Nick Gabriel and Alexandra Henrikson in California Shakespeare Theater’s ‘Candida’
Photo by Kevin Berne
By George Bernard Shaw
Directed by Jonathan Moscone
California Shakespeare Theater (CalShakes)
Bruns Amphitheater, Orinda, Calif.
Aug. 10-Sept. 4, 2011
(See video short below.)
When I die I want to come back as a George Bernard Shaw heroine. Lacking the qualities of the magnificent Saint Joan, the financially astute Mrs. Warren, her principled daughter Vivie, or the underprivileged hilarity of Eliza Doolittle, I guess I might be cast as Candida. After all, I do know how to be a housewife and, believe it or not, I had a poetic swain or two pining after me—back in the day.

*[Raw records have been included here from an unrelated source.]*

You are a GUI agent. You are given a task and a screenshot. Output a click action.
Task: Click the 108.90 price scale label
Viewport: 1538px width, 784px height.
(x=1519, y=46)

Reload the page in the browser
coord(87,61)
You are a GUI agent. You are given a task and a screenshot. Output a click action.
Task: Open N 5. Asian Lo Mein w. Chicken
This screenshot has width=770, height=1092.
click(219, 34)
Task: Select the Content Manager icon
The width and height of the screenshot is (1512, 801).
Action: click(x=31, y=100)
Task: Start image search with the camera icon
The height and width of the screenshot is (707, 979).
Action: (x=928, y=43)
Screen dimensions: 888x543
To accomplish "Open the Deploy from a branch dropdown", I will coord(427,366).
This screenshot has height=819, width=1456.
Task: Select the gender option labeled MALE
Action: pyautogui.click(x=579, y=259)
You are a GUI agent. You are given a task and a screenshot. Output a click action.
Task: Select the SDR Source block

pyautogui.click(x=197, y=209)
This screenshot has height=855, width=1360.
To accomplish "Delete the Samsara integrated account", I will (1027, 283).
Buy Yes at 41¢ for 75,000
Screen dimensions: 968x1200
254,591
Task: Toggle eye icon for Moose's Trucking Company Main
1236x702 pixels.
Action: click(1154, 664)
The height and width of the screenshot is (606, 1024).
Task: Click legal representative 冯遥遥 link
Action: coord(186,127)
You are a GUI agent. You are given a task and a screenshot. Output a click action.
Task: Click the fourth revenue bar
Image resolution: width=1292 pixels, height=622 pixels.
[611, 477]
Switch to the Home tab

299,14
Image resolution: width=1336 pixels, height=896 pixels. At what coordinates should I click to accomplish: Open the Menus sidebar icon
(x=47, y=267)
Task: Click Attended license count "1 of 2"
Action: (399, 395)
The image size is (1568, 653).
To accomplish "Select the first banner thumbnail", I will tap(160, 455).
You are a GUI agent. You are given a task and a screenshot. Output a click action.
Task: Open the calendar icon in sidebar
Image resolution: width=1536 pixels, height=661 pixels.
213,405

Shaw’s comic meditation on marriage, in a splendid revival at CalShakes, has a deep undercurrent of sad truth. Men tend to see a woman as they need to see her, not as she really is. And, even sadder, men often don’t know what their needs really are. The truth of this is played out in a spiffy Victorian setting (sets by Annie Smart; costumes by Anna Oliver) with the expected Shavian wit delivered by a fine cast.
First up is Anthony Fusco, spot-on as the Reverend James Morrell, a charismatic, supremely self-confident (or so it would seem) progressive clergyman happily married to an attractive woman who sees to his every want. That woman, elegantly portrayed by Julie Eccles—who seems born to play the part—goes deeper than peeling onions, scrubbing the floors and applauding Morrell’s sermons and speeches as her clueless spouse is soon to find out. The third member of the triangle is the young poet Eugene (Nick Gabriel), madly in love with Candida and even more madly in love with love.
Actually, this is not a perfect triangle. It has a few bumps in the way of the reverend’s secretary (a very funny Alexandra Henrikson), who is herself in love with the boss, and the cleric’s earnest assistant, Lexy Mill (Liam Vincent) who gets a little giddy in the presence of the boss’s wife. The cast is rounded out by Jarion Monroe as Candida’s father, a ruthless, blustering businessman of the sort Shaw and his fellow members of the Socialist Fabian Society viewed with contempt.
Gabriel is a little over-the-top as the lovesick Eugene but, after all, as we find out late in the play, the boy is only 18 when he describes Candida to her husband as “a woman with a great soul … being fed on metaphors.” It is Fusco who delivers those metaphors with deadpan perfection, anchoring the play with a matter-of-fact attitude toward everything but a challenge to his marriage. The scenes between the two men are probably the most enjoyable in the show. Candida is left to choose between them and her surprising choice goes to the weakest. Director Jonathan Moscone ends it all on an unusual (for Victorian drama) sexual note that brings a whole new set of values into play. As is the way with Shaw, you are sent out into the night with your brain stimulated, your ideas challenged and your funny bone tickled. Sure better than a TV sitcom!